Fox News Ramping Up The Rhetoric For War

Posted: Monday, April 13, 2009 | Posted by Chico Brisbane | Labels: , , ,

Yesterday, the Navy Seals launched a daring and successful effort to free the American cargo ship captain who had been held hostage by Somali pirates for five days, killing three pirates. Throughout last week, some conservatives used the hostage situation to lobby for military action and massive defense spending on irrelevant weapons.
At the forefront of the calls for war was, unsurprisingly, former U.N. Ambassador and perpetual war-monger John Bolton. Even after the successful rescue of the American hostage, Bolton endorsed a ground invasion of Somalia this morning on Fox News:
FOX HOST: Ambassador, if you were serving in this administration, would it be your recommendation that they go in to, militarily with air strikes and/or boots on the ground, into these so-called feral cities, where these pirates are taking hold? Should we go in and take those people out, and take their installations out, now, militarily? Is that what you’re suggesting?
BOLTON: Yes. … Unless we go in and really end this problem once and for all, we will simply see it grow over time.

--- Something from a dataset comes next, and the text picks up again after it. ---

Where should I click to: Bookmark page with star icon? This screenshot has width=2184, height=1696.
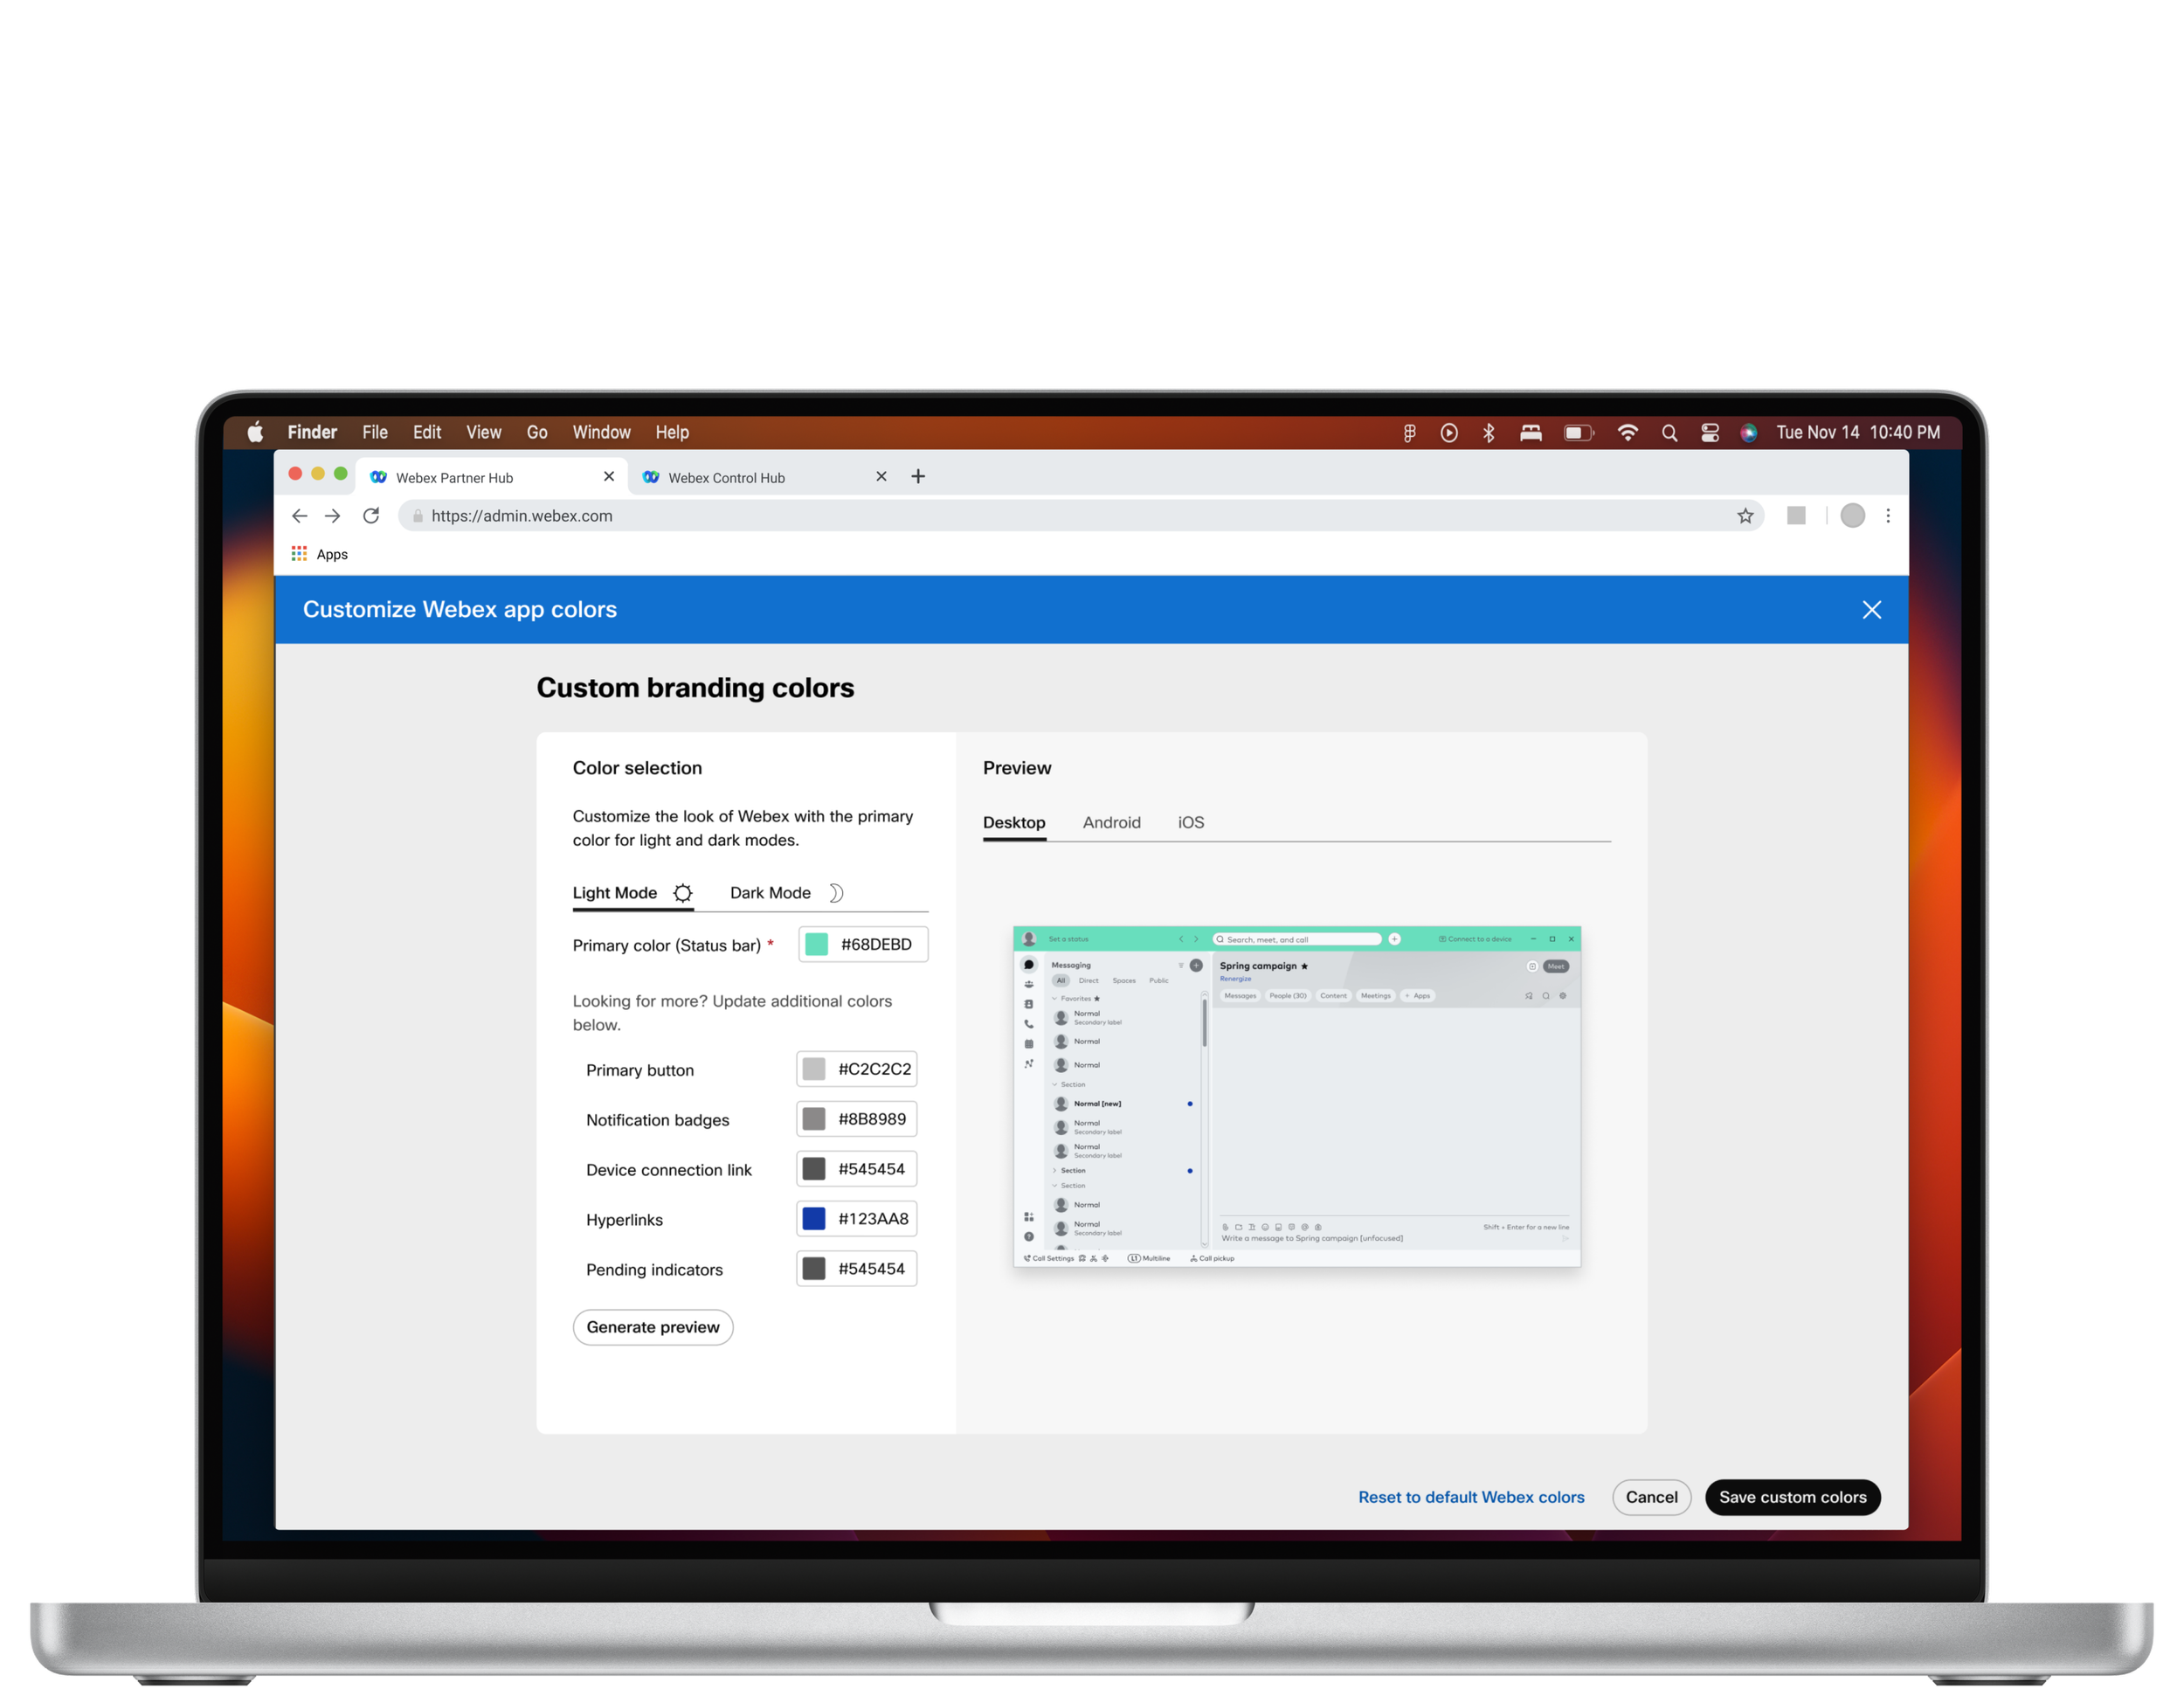[1745, 516]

Leave it to Bolton and the Fox News Channel to champion yet another invasion of an entire country to round up a few “pirates.” – I was not the least bit surprised to hear the Fox News talking heads bashing NATO and using terms such as “Pirate Training Camps” and “Host Nations of Piracy” in their reporting of the hostage stand-off.
On Friday, Bolton called for a “coalition of the willing” to attack Somalia, saying the use of force was “the prudential response” to piracy problems. He kept up his calls for war over the weekend. Watch it:
For Bolton, war is always the best option. Last year, he said that attacking Iran “is really the most prudent thing to do.” In 2002, he declared Saddam Hussein to be “a real threat,” making it “a very prudent and logical conclusion that he needs to be replaced.” And less than two weeks before Bush ordered the invasion of Iraq, Bolton praised “the prudent course we are on with Iraq.”
Bolton’s insistence that we will see the piracy off the coast of Somalia “grow over time” without U.S. military intervention to “end this problem once and for all” is striking. Back in 1994, Bolton lambasted the Clinton administration for expanding the U.S. mission in Somalia to prevent it from becoming a failed state. Clinton’s efforts “led to the violence and embarrassment that ultimately ensued,” Bolton wrote.
In 2005, Bolton stood by his critique, saying, “I would not have intervened in Somalia.” Today, however, Bolton views such intervention — including the possibility of “boots on the ground” — as “the prudential response.”